Spark-Examples
Interactive Spark Cluster
Script start_spark_cluster.sh
. Spin up a Spark cluster with the specified number of nodes.
tldr;
To start your spark cluster on the cluster, simply run:
sbatch start_spark_cluster.sh
You only need to pick the number of nodes you need.
Preparation
- Clone this repo
git clone https://gitlab.jsc.fz-juelich.de/AI_Recipe_Book/recipes/spark-examples.git
- Prepare the virtual environment to install required Pyhton dependencies.
cd spark_env
- Edit
requirements.txt
- Create the virtual environment by calling
./setup.sh
- Create a kernel for Jupyter-JSC by calling
./create_kernel.sh
- To recreate the virtual environment, simple delete the folder
./venv
- Pick the Number of nodes by adjusting the line
#SBATCH --nodes=2
instart_spark_cluster.sh
.
Execution
To start your spark cluster on the cluster, simply run:
sbatch start_spark_cluster.sh
This will return information similar to
Submitted batch job 6525353
In order to connect, you need to find out the hostname of you compute job.
[kesselheim1@jwlogin23 spark-examples]$ squeue --me
JOBID PARTITION NAME USER ST TIME NODES NODELIST(REASON)
6525353 develboos spark-cl kesselhe R 30:40 2 jwb[0129,0149]
In this case, the spark cluster runs on the nodes jwb0129 and jwb0149. Note that to
access the nodes from everywhere, you must add a letter i
. Then a valid hostname
is jwb0129i.juwels
. According adjustments are made automatically in the scripts.
The spark master always runs in the first node.

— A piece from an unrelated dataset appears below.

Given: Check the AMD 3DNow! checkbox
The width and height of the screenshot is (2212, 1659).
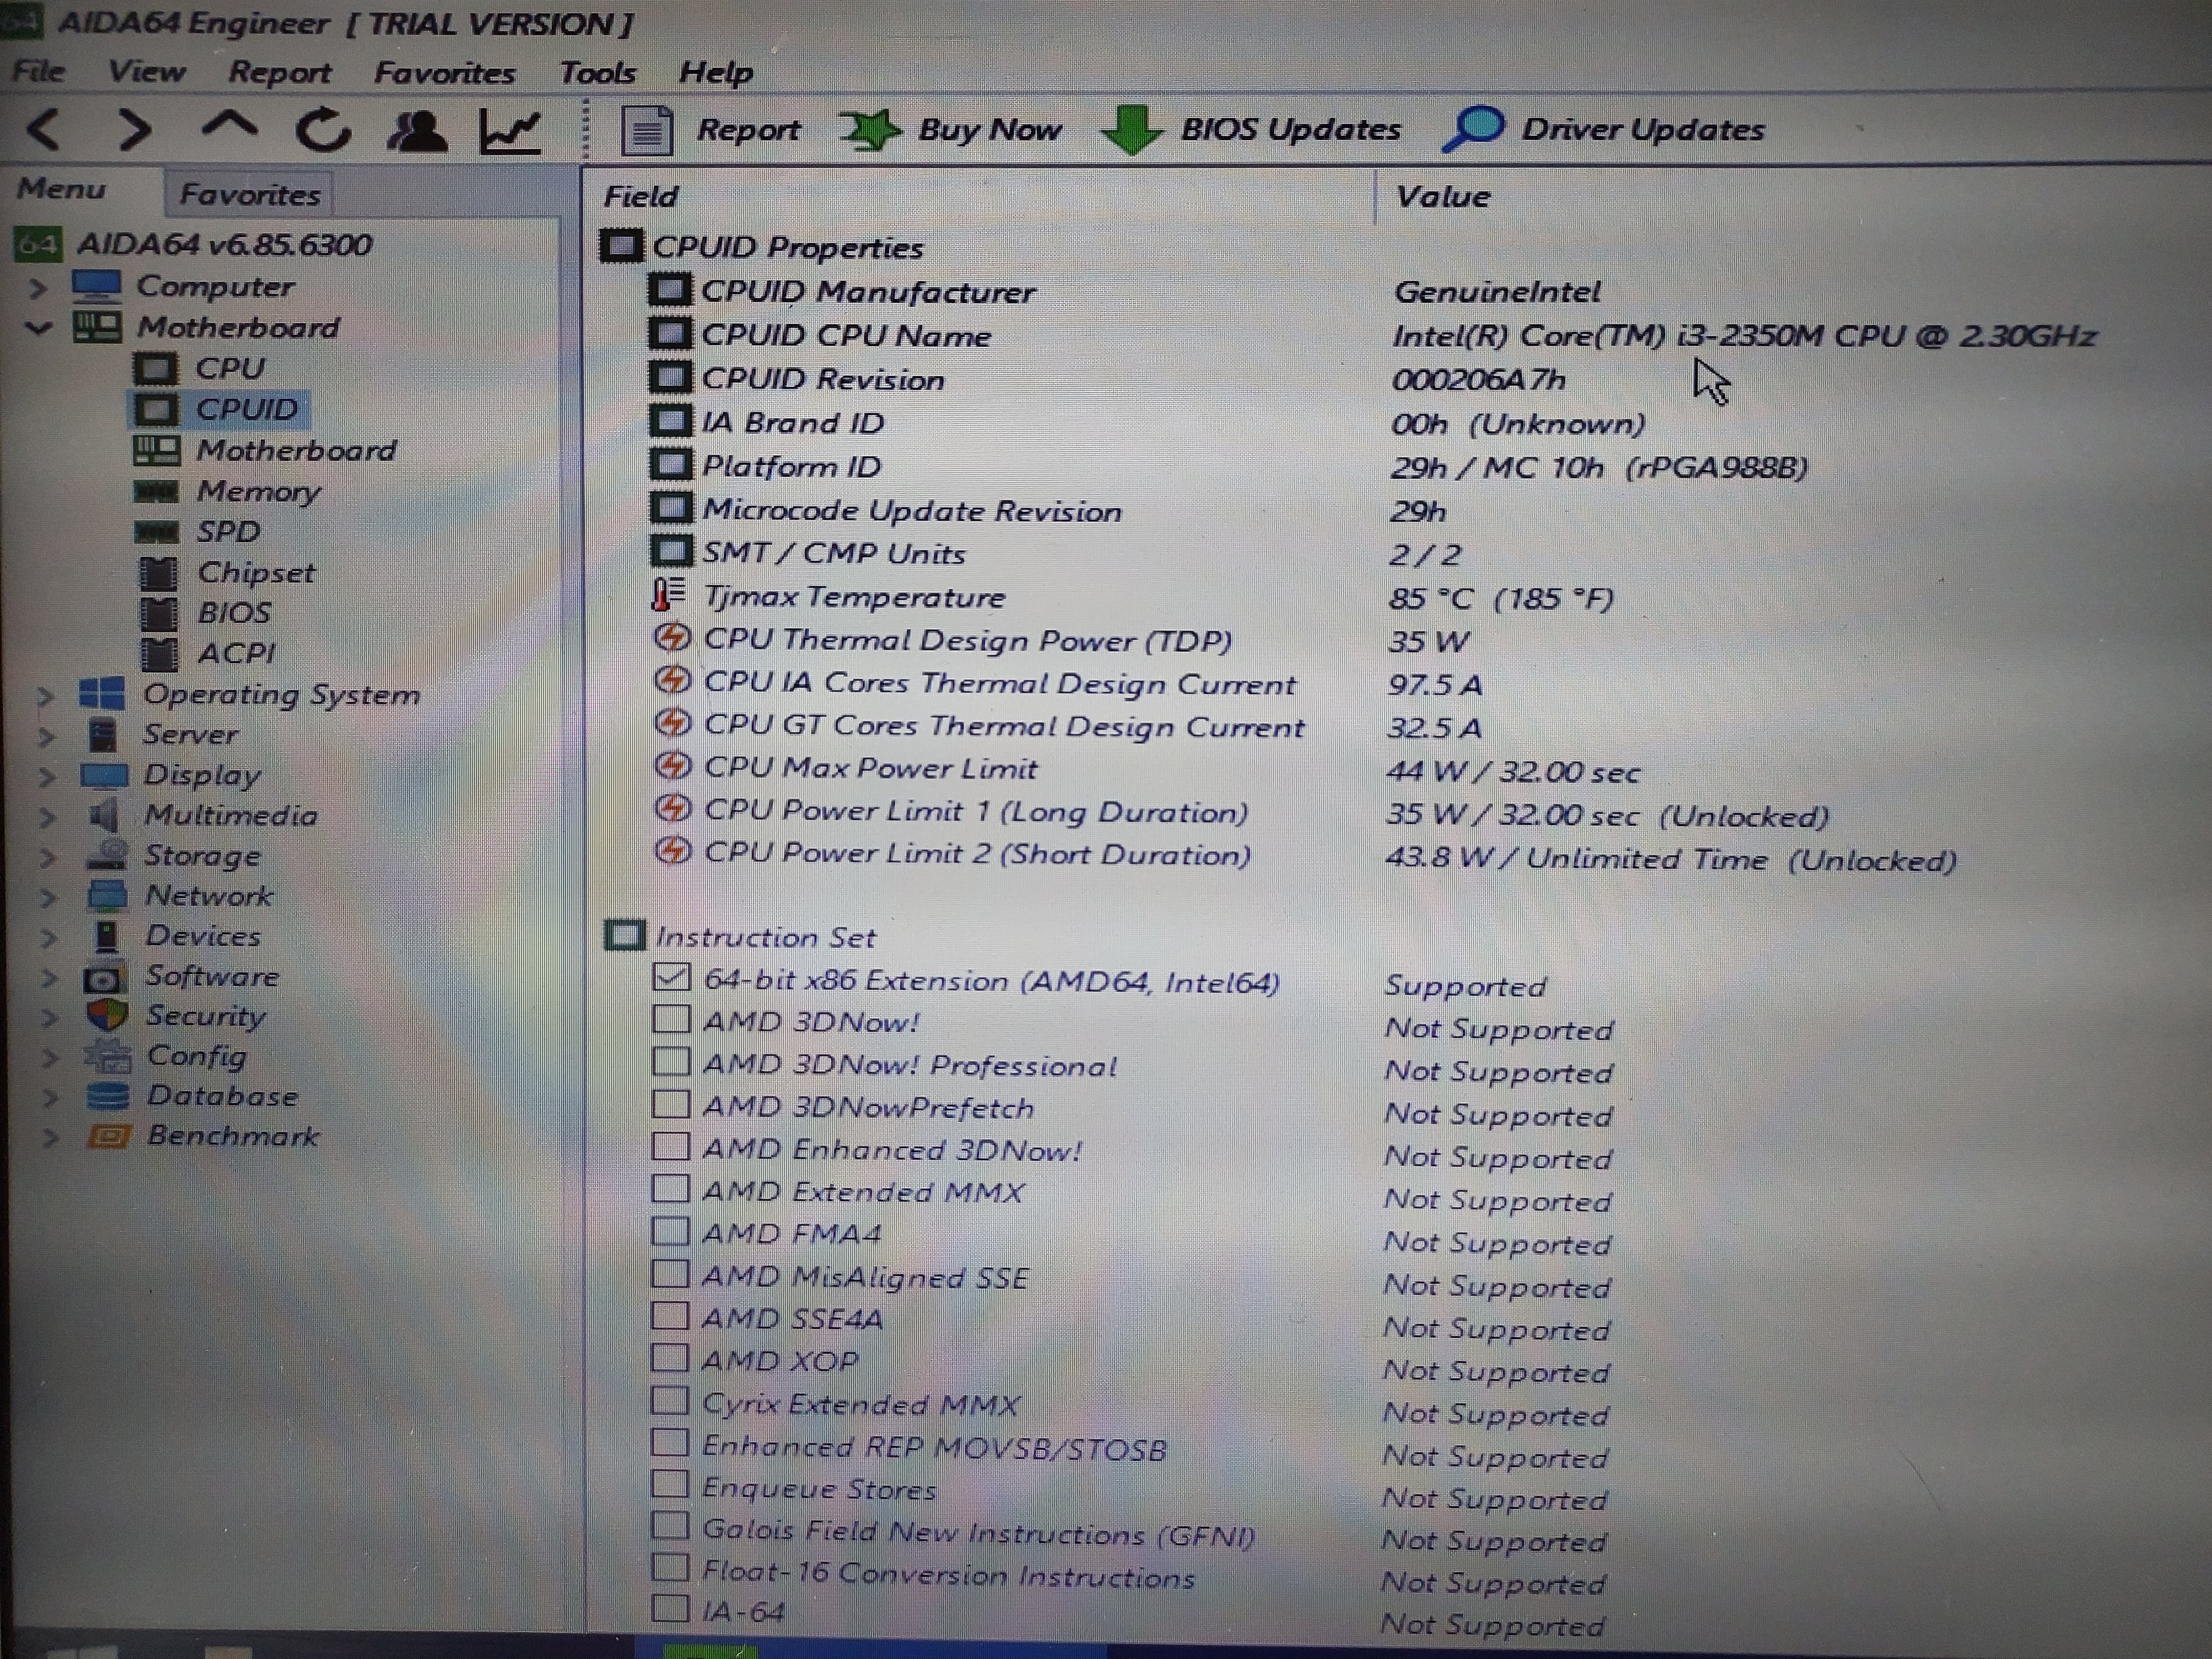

Then you can run a Spark App with a command similar to
source ./spark_env/activate.sh
export MASTER_URL=spark://jwb0129i.juwels:4124
python pyspark_pi.py
Note the i
that you must replace the hostname including the i
.
Monitoring
To connect to the master and workers with a browser, you need a command of the following form:
ssh -L 18080:localhost:18080 -L 8080:localhost:8080 kesselheim1@jwb0129i.juwels -J kesselheim1@juwels-booster.fz-juelich.de
Then you can navigate to (http://localhost:8080) to the the output.
Open Questions
- In the Scala Example, is uses all worker instances as expected. The Python Example uses only 2. Why?
ToDos:
- Include a Python Virtual Environment
- Create a Notebook that illustrates how to run the Pi example in Juypter
- The history server does not work yet. It crashed with this error message:
Exception in thread "main" java.io.FileNotFoundException: Log directory specified does not exist: file:/tmp/spark-events Did you configure the correct one through spark.history.fs.logDirectory?
The logdir config is not configured in the right way.